SUPPLIED PASSAGE
--- START ---

# Which broadhead ?



## wet feet (Sep 14, 2009)

I am shooting a goldtip 5575 at 30 inches with an 100 grain brass insert and a 125 grain head. I have been using the muzzy phantom but I think I am going to switch to a different head. I shoot a 55pound bow at 28 inch draw. Here are the heads I am thinking about please tell me which one and why.
Magnus 2 blade
Magnus snuffer 
woodsman 3 blade


----------



## Al33 (Sep 14, 2009)

I love the Magnus I's. The wide blades are easy to sharpen and they make a big hole, but the Magnus II's are just as deadly so that would be my choice of the three you listed . I prefer the penetration of a two blade versus a three or four blade head. When I hit something I want two holes.


----------



## dm/wolfskin (Sep 14, 2009)

I wouldn't switch just because of an unrecovered animal. They are all good broadheads. Your arrow must of went more parallel and hit nothing vital. Mike


----------



## bam_bam (Sep 14, 2009)

I Really like the Magnus I 160grain, like Al said it is easy to get shaving sharp and looks like it would leave a gaping hole (never shot one with them). The magnus stinger looks good too. I am gonna try them with my recurve this year also.


----------



## Arrow Flinger (Sep 14, 2009)

I ordered Magnus 1's and Magnus Snuffers and shot them both.  On identical arrows, I got 40% more penitration with the 2 blades than the snuffers.  That made my mind up!


----------



## trad bow (Sep 14, 2009)

I have shot the Phantoms for three years now. Very deadly head.


----------



## sawtooth (Sep 14, 2009)

you asked for opinions.....here's mine. I really like the magnus two blade. I've been shooting them for years, even in my compound days. easy to sharpen, quiet in flight, no whistling, penetration is awesome when it hits where it's supposed to- and above all- they have never let me down when I've done my job as a bowhunter. plus...... if you damage one, be it your fault or the broadhead's, send it back. Mike Sohm will make it good- no questions asked. looking at the big picture it's a hard broadhead to beat. D.


----------



## BOFF (Sep 14, 2009)

Guess I'm the "other man" as I've been using the WWs for 7-8 years. I'm able to get them hair popping sharp, and I have difficulty in getting a two blade head sharp, so, that is a major factor in my use of them. Like Dendy, I've never had a problem with them, when I do my part.


----------



## BOFF (Sep 14, 2009)

Arrow Flinger said:


> I ordered Magnus 1's and Magnus Snuffers and shot them both.  On identical arrows, I got 40% more penitration with the 2 blades than the snuffers.  That made my mind up!



Not doubting you on the results, but curious as how you arrived at the "40% more penetration" and the test you used to determine the penetration.


----------



## Arrow Flinger (Sep 14, 2009)

BOFF said:


> Not doubting you on the results, but curious as how you arrived at the "40% more penetration" and the test you used to determine the penetration.



Same size cedar arrows with glue on heads shot into the rear part of a 3d target that had not been shot before.  I got 4 inches of penetration with the snuffers, got almost 6 inches with the 2 blades.  Did the test 3 times with the same results


----------



## BOFF (Sep 15, 2009)

Arrow Flinger said:


> Same size cedar arrows with glue on heads shot into the rear part of a 3d target that had not been shot before.  I got 4 inches of penetration with the snuffers, got almost 6 inches with the 2 blades.  Did the test 3 times with the same results



Great experiment!!

--- END ---

DATASET RECORDS
--- START ---

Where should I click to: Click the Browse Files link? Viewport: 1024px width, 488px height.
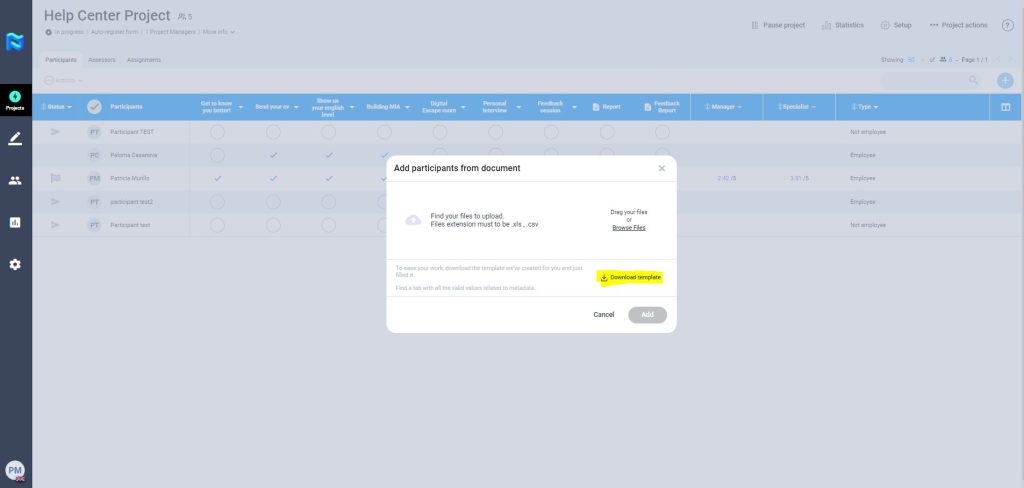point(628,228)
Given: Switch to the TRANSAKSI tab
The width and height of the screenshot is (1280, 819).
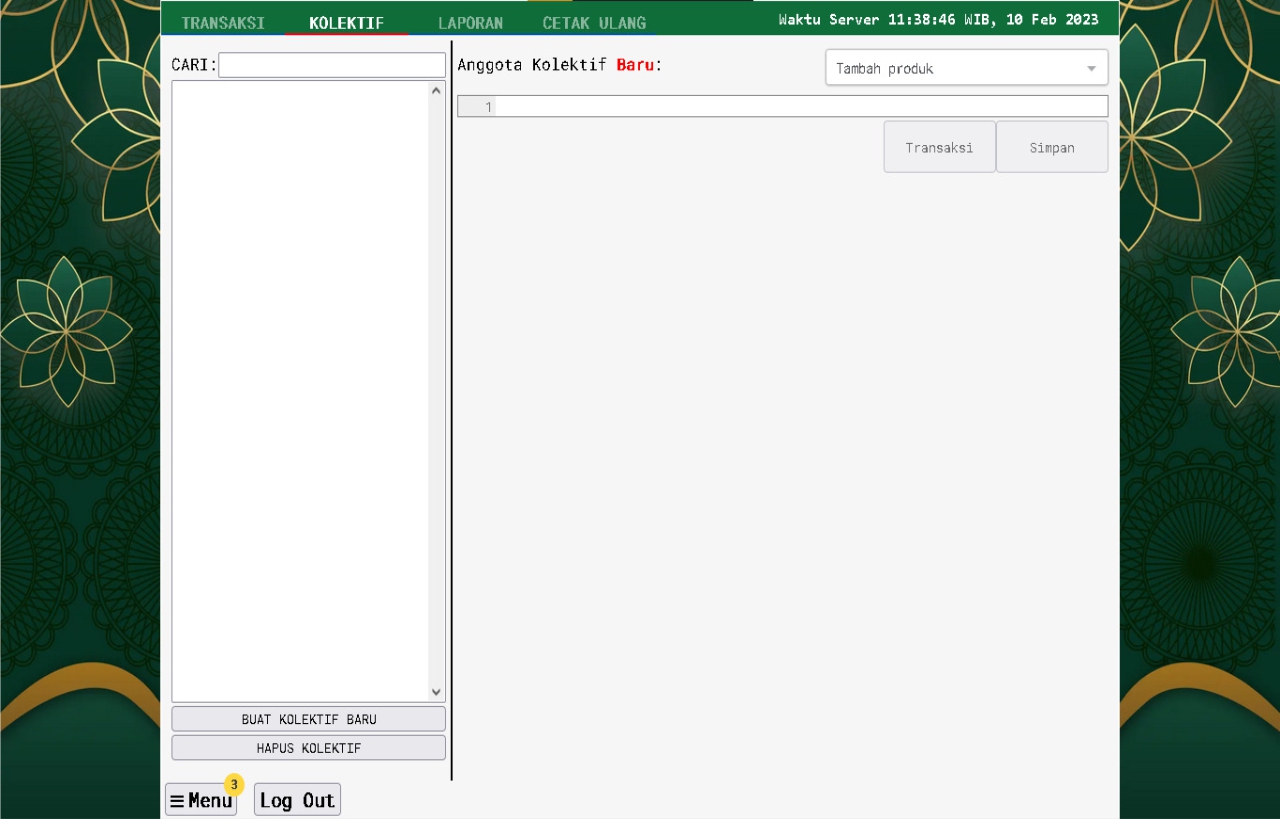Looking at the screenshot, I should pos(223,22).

--- END ---

SHORT TASK 1
In the broadhead thread, how many inches of penetration did Arrow Flinger get with the Magnus Snuffers?
SHORT TASK 2
Extend the forum thread on choosing a broadhead from the point where it stops.

EXPECTED OUTPUT 1
4 inches

EXPECTED OUTPUT 2
Thanks for sharing.

God Bless,
David B.


----------



## LanceColeman (Sep 15, 2009)

I've either been on some broadhead companies shooting and advisory staff or testing Broadheads, or helping Doc Ashby or something to do with a sharp pointy object off and on for the past 15years.

One thing I can tell you is you truly have NO bad choices in your picks. Just personal ones.

As much time and talk as I have spent with Doc, we tend to see things differently. I guess it's because Doc looks all the way to cape buffalo and the only time I go pass whitetail is shields on boar hogs.

That said I've never liked or prefered a 2 blade BH with less than 1&3/8ths cutting dia. It's just to easy for tensed skin to slip back over the "slit". I've saw the small Mag IIs leave massive trails, and I've saw them shot with the same degree of sharpness from the same shooter on almost identical shots leave sparse spots of blood here and there. As with penetration on bigger heads.. thats not always the case, but it is something that happens.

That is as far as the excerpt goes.